[Stored items]
----------
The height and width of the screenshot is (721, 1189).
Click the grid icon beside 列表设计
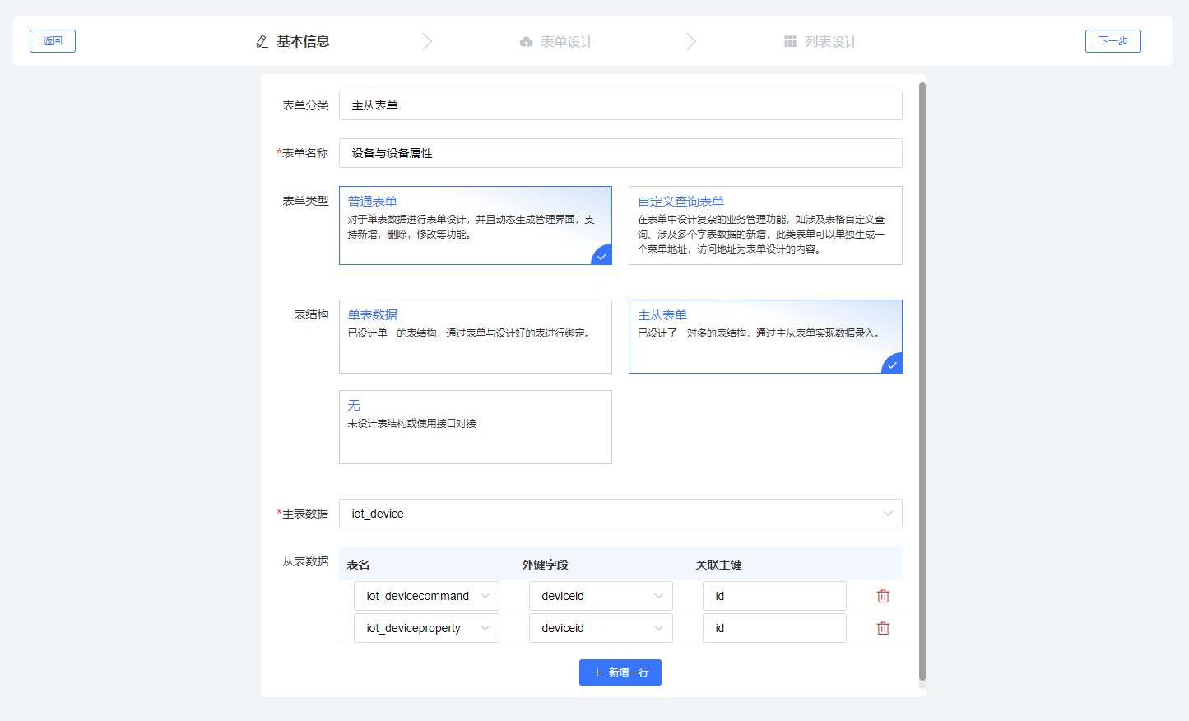[x=790, y=42]
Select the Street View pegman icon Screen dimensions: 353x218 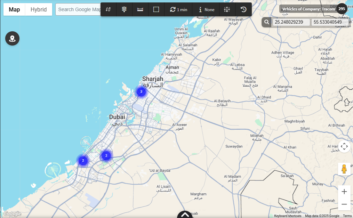pyautogui.click(x=344, y=169)
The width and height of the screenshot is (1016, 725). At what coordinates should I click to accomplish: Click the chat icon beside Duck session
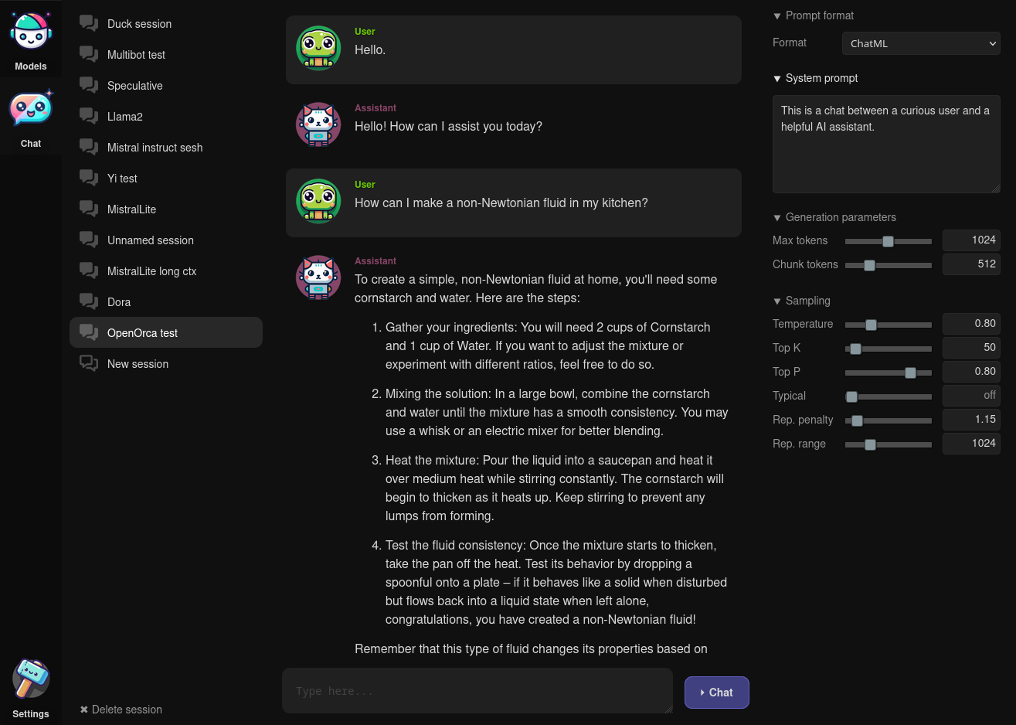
----------
Exercise directions → Filter the entries and copy out every line with the word "screenshot".

Exercise answer →
The height and width of the screenshot is (721, 1189).
The width and height of the screenshot is (1016, 725). At what coordinates should I click to accomplish: Click the chat icon beside Duck session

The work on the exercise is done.